SUPPLIED PASSAGE
Context carries cancellation signals through your call chain. When a parent context is cancelled — because a deadline expired, a client disconnected, or you explicitly called cancel() — all child contexts are cancelled too. Always pass context as the first parameter, always defer cancel(), and use errgroup for fan-out. This prevents goroutine leaks and ensures graceful shutdown.

GIVEN DATA
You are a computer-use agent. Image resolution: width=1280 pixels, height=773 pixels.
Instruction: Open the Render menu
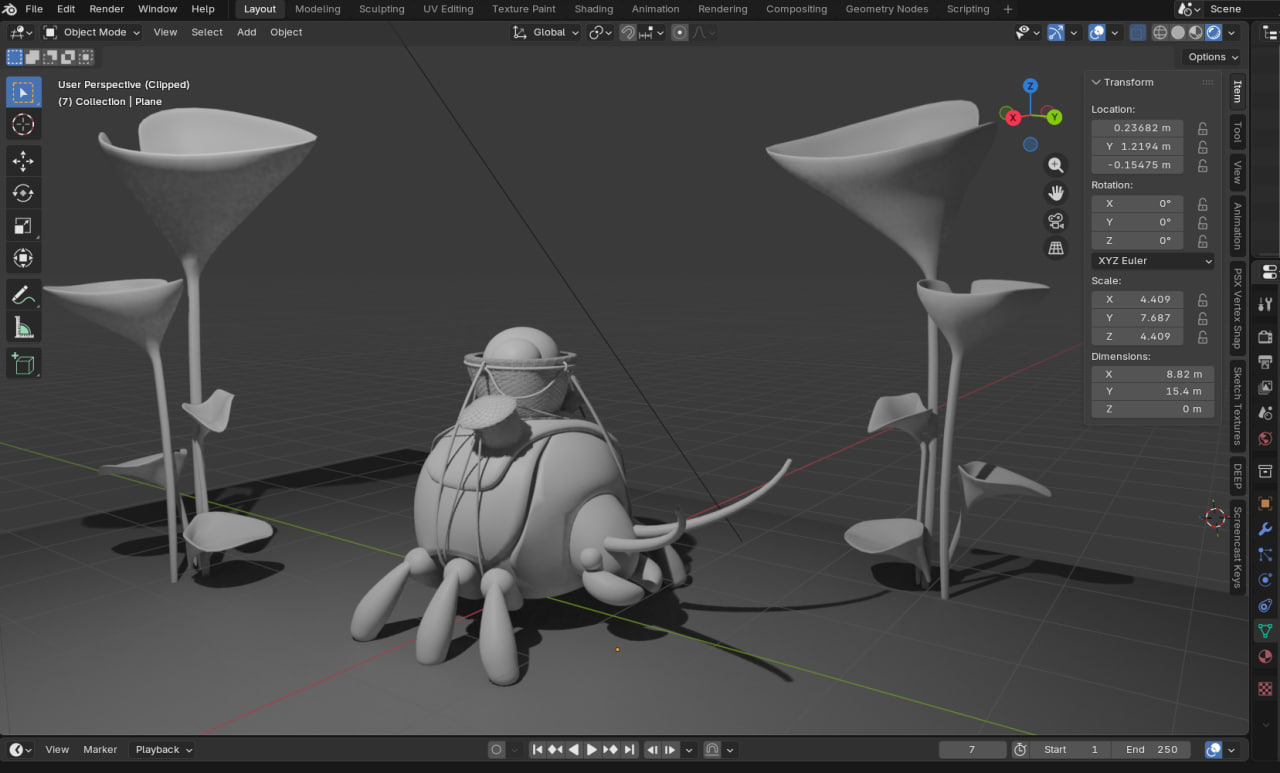[107, 9]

INSTRUCTIONS FOR THE TASK
In the passage on context cancellation, what happens to all child contexts when a parent context is cancelled?

WRITTEN SOLUTION
All child contexts are cancelled too.